** CONSIGNA **
Reescribe el fragmento de la nota sobre el triatlón que empieza en "Cristóbal Baeza, de" y termina en "en la capital.", poniendo "medalla de oro" en lugar de "presea dorada".

En el primer día de los Juegos Suramericanos de la Juventud, que se realizan en Santiago, un chileno dio la sorpresa y se quedó con el oro en la competencia de Triatlón.

Cristóbal Baeza, de 14 años, fue el primero en llegar a la meta en el Parque Renato Poblete, en Quinta Normal. Lo hizo en 34 minutos, 38 segundos. Fue una buena marca, aunque no superó los 33’08’’ que consiguió en Aracajú, Brasil, cuando se proclamó campeón en el Mundial Escolar de Triatlón a principios de año.

Sin embargo,  esa tarde sus registros importaron poco, y más allá de la presea dorada, lo que más lo alegró fue cuando descubrió quien llegó segundo: Martín Baeza, su hermano mayor de 16 años, fue su escolta  y el primer abrazo de festejo en una lluviosa jornada en la capital.

Oriundos de Temuco, los chilenos fueron parte de las figuras nacionales del inicio de los Juegos en la capital chilena. En 400 metros de nado, 5 kilómetros de pedaleo, y 2,5 kilómetros de trote, Cristóbal se colgó la medalla dorada, igual que Katina Proestakis en Esgrima, Valentina Vidaurre en Mountainbike y Héctor Quintana en Ciclismo de Ruta. Mientras que Martín ganó la plata llegando 72 segundos después que su hermano menor, y el podio de la competencia lo cerró el colombiano Cristián Triana.

Así terminó en la prueba de sprint masculino. Por otro lado, los Baeza trabajaron en equipo y, junto a Antonia Meza y Josefina Flores, ganaron medalla de bronce en relevos mixtos el pasado domingo.

Además de hacerse fuerte como locales, este torneo fue especial para ellos. Era la primera vez que llegaban juntos a la meta; las otras veces ganaba uno y el otro llegaba tercero.  Sobre la competencia,  Cristóbal dijo que “fue muy dura. El frío te mataba y la lluvia pegaba muy fuerte, en especial en bicicleta, donde no sentía las manos; incluso tres competidores abandonaron la competencia. Pero finalmente quedé muy feliz”.

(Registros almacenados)
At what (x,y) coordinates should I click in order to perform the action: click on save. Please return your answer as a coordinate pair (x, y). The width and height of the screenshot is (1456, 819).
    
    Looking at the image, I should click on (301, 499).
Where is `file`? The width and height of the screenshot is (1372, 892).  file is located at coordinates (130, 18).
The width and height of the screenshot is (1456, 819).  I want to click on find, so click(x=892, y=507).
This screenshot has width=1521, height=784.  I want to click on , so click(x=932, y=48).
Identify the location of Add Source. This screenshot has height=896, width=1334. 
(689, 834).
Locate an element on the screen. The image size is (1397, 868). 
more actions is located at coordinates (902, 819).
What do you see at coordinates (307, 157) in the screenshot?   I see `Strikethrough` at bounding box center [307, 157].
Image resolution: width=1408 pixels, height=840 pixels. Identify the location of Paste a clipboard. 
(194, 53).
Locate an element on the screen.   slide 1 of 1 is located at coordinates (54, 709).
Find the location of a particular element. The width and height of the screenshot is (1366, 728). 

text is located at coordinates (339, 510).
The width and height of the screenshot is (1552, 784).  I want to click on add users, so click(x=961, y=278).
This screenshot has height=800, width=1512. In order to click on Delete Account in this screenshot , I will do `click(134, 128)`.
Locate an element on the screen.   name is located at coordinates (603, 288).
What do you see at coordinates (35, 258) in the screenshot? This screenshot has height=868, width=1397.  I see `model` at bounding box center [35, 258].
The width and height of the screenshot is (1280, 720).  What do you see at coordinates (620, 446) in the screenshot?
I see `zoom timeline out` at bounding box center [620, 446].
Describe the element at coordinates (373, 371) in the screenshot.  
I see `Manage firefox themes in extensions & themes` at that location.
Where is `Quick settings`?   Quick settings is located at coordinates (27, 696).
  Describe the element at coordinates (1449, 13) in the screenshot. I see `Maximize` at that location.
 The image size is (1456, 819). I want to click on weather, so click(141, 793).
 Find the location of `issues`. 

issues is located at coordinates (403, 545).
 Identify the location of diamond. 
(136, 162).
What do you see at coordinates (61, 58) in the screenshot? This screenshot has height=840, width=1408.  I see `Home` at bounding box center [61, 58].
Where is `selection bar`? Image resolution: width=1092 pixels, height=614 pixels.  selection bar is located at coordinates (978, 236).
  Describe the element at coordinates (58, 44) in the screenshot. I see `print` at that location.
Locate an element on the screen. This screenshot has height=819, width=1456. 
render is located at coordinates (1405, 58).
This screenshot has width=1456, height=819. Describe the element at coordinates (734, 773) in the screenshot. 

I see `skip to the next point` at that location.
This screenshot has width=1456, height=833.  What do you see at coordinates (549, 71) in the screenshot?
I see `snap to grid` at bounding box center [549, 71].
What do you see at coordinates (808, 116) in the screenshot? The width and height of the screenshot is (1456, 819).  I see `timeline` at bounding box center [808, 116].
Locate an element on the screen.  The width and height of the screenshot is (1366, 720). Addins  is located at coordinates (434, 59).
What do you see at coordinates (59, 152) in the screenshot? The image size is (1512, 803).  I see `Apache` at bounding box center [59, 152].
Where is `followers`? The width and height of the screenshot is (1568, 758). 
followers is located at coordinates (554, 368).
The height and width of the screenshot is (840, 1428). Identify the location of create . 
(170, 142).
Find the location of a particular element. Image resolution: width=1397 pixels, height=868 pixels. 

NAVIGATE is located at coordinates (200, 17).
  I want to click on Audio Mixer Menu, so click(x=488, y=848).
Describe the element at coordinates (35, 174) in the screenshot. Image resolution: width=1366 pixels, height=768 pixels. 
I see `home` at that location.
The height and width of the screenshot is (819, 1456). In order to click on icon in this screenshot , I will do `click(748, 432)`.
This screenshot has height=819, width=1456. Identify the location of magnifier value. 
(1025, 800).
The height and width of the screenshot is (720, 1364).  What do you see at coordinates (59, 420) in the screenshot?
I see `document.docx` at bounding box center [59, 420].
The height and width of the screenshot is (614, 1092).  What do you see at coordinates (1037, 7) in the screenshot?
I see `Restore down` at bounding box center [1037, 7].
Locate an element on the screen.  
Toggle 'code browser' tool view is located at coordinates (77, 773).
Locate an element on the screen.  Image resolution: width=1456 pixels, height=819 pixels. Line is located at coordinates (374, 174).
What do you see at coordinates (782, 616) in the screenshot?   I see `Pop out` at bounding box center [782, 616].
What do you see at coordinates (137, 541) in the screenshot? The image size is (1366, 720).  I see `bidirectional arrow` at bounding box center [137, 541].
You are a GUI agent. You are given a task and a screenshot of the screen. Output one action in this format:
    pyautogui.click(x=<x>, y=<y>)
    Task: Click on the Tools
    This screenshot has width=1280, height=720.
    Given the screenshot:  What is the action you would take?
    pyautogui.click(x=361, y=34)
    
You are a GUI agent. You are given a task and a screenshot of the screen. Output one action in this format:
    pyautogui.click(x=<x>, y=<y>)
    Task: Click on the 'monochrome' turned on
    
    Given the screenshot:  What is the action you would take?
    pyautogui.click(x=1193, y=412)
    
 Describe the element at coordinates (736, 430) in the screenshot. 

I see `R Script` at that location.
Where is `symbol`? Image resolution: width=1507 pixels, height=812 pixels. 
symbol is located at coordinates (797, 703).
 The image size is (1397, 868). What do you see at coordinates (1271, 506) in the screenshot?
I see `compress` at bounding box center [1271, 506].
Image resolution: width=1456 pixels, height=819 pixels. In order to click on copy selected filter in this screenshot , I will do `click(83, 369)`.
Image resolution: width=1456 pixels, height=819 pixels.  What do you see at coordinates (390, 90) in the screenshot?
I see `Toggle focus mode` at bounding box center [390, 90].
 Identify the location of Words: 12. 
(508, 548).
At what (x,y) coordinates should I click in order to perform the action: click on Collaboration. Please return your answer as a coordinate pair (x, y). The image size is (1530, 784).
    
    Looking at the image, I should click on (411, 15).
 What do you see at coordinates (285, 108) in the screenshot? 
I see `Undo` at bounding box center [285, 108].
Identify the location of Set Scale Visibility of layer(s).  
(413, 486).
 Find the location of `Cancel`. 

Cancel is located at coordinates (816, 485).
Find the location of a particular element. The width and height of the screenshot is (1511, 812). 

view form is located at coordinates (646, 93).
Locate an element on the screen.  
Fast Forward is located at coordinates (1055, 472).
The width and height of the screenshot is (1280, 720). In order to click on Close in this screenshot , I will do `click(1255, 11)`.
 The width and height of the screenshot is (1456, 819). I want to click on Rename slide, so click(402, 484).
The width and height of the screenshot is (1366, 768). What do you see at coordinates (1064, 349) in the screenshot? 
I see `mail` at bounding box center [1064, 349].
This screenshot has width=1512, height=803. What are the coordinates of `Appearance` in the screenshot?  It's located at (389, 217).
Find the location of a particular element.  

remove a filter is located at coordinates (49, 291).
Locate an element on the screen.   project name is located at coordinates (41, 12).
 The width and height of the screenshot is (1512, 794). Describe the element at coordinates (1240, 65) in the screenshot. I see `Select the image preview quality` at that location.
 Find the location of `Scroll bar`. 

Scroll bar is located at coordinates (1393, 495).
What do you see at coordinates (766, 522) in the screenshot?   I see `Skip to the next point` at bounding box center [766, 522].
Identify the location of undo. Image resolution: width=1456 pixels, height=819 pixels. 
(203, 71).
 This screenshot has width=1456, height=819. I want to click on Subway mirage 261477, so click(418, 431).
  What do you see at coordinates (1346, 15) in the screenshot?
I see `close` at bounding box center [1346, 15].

** RESPUESTA ESCRITA **
Cristóbal Baeza, de 14 años, fue el primero en llegar a la meta en el Parque Renato Poblete, en Quinta Normal. Lo hizo en 34 minutos, 38 segundos. Fue una buena marca, aunque no superó los 33’08’’ que consiguió en Aracajú, Brasil, cuando se proclamó campeón en el Mundial Escolar de Triatlón a principios de año.

Sin embargo,  esa tarde sus registros importaron poco, y más allá de la medalla de oro, lo que más lo alegró fue cuando descubrió quien llegó segundo: Martín Baeza, su hermano mayor de 16 años, fue su escolta  y el primer abrazo de festejo en una lluviosa jornada en la capital.